:: Provided entries ::
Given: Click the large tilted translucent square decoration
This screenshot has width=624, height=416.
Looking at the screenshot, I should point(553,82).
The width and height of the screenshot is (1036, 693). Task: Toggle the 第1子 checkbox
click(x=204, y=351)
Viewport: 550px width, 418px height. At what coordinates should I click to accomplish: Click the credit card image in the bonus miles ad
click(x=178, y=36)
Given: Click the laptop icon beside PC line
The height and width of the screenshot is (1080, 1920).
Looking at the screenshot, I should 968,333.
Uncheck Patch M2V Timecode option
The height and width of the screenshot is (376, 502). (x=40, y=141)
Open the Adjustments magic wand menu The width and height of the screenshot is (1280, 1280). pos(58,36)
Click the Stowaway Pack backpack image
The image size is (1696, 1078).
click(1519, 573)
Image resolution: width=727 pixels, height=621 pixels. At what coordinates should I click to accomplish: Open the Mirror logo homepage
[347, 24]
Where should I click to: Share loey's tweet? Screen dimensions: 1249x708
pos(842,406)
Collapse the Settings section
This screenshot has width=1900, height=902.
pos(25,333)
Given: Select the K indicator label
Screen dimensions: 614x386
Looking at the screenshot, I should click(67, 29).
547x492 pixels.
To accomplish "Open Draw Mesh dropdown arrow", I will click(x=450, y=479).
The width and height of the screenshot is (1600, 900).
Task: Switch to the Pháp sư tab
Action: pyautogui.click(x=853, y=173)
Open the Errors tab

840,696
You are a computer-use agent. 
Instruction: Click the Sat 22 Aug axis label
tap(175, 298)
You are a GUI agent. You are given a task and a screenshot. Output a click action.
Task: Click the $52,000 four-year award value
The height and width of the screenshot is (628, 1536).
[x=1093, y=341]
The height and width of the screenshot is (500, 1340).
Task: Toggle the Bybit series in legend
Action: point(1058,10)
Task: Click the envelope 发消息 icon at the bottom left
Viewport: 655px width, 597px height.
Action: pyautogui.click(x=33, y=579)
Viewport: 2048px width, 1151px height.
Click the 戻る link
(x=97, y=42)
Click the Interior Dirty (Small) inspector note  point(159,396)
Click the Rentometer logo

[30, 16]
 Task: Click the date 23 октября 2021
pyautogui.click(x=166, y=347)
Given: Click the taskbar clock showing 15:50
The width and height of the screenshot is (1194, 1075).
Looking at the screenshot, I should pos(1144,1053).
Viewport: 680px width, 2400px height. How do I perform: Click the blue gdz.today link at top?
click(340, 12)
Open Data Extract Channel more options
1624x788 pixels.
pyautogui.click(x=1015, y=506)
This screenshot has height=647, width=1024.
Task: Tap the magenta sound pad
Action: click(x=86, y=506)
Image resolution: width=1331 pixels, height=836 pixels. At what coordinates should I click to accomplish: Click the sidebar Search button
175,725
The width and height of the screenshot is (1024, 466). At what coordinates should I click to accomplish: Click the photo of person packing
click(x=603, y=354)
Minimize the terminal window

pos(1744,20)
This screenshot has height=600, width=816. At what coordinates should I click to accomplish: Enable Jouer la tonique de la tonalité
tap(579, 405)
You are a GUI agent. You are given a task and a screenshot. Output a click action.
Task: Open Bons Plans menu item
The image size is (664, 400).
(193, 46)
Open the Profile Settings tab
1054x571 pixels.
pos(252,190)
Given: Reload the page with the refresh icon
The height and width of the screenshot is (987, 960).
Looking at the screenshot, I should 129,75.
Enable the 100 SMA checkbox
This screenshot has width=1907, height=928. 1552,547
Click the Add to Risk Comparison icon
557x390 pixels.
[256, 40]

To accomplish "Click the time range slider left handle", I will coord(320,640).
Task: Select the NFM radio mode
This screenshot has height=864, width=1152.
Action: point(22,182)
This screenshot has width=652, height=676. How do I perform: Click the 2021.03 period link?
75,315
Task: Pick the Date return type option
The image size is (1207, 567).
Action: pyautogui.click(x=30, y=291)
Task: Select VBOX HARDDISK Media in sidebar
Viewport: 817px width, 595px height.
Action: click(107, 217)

:: Instructions for the task ::
Word for word, return the entire set of entries.

:: Task response ::
Given: Click the large tilted translucent square decoration
This screenshot has width=624, height=416.
Looking at the screenshot, I should point(553,82).
The width and height of the screenshot is (1036, 693). Task: Toggle the 第1子 checkbox
click(x=204, y=351)
Viewport: 550px width, 418px height. At what coordinates should I click to accomplish: Click the credit card image in the bonus miles ad
click(x=178, y=36)
Given: Click the laptop icon beside PC line
The height and width of the screenshot is (1080, 1920).
Looking at the screenshot, I should 968,333.
Uncheck Patch M2V Timecode option
The height and width of the screenshot is (376, 502). (x=40, y=141)
Open the Adjustments magic wand menu The width and height of the screenshot is (1280, 1280). pos(58,36)
Click the Stowaway Pack backpack image
The image size is (1696, 1078).
click(1519, 573)
Image resolution: width=727 pixels, height=621 pixels. At what coordinates should I click to accomplish: Open the Mirror logo homepage
[347, 24]
Where should I click to: Share loey's tweet? Screen dimensions: 1249x708
pos(842,406)
Collapse the Settings section
This screenshot has width=1900, height=902.
pos(25,333)
Given: Select the K indicator label
Screen dimensions: 614x386
Looking at the screenshot, I should click(67, 29).
547x492 pixels.
To accomplish "Open Draw Mesh dropdown arrow", I will click(x=450, y=479).
The width and height of the screenshot is (1600, 900).
Task: Switch to the Pháp sư tab
Action: pyautogui.click(x=853, y=173)
Open the Errors tab

840,696
You are a computer-use agent. 
Instruction: Click the Sat 22 Aug axis label
tap(175, 298)
You are a GUI agent. You are given a task and a screenshot. Output a click action.
Task: Click the $52,000 four-year award value
The height and width of the screenshot is (628, 1536).
[x=1093, y=341]
The height and width of the screenshot is (500, 1340).
Task: Toggle the Bybit series in legend
Action: point(1058,10)
Task: Click the envelope 发消息 icon at the bottom left
Viewport: 655px width, 597px height.
Action: pyautogui.click(x=33, y=579)
Viewport: 2048px width, 1151px height.
Click the 戻る link
(x=97, y=42)
Click the Interior Dirty (Small) inspector note  point(159,396)
Click the Rentometer logo

[30, 16]
 Task: Click the date 23 октября 2021
pyautogui.click(x=166, y=347)
Given: Click the taskbar clock showing 15:50
The width and height of the screenshot is (1194, 1075).
Looking at the screenshot, I should pos(1144,1053).
Viewport: 680px width, 2400px height. How do I perform: Click the blue gdz.today link at top?
click(340, 12)
Open Data Extract Channel more options
1624x788 pixels.
pyautogui.click(x=1015, y=506)
This screenshot has height=647, width=1024.
Task: Tap the magenta sound pad
Action: click(x=86, y=506)
Image resolution: width=1331 pixels, height=836 pixels. At what coordinates should I click to accomplish: Click the sidebar Search button
175,725
The width and height of the screenshot is (1024, 466). At what coordinates should I click to accomplish: Click the photo of person packing
click(x=603, y=354)
Minimize the terminal window

pos(1744,20)
This screenshot has height=600, width=816. At what coordinates should I click to accomplish: Enable Jouer la tonique de la tonalité
tap(579, 405)
You are a GUI agent. You are given a task and a screenshot. Output a click action.
Task: Open Bons Plans menu item
The image size is (664, 400).
(193, 46)
Open the Profile Settings tab
1054x571 pixels.
pos(252,190)
Given: Reload the page with the refresh icon
The height and width of the screenshot is (987, 960).
Looking at the screenshot, I should 129,75.
Enable the 100 SMA checkbox
This screenshot has width=1907, height=928. 1552,547
Click the Add to Risk Comparison icon
557x390 pixels.
[256, 40]

To accomplish "Click the time range slider left handle", I will coord(320,640).
Task: Select the NFM radio mode
This screenshot has height=864, width=1152.
Action: point(22,182)
This screenshot has width=652, height=676. How do I perform: Click the 2021.03 period link?
75,315
Task: Pick the Date return type option
The image size is (1207, 567).
Action: pyautogui.click(x=30, y=291)
Task: Select VBOX HARDDISK Media in sidebar
Viewport: 817px width, 595px height.
Action: click(107, 217)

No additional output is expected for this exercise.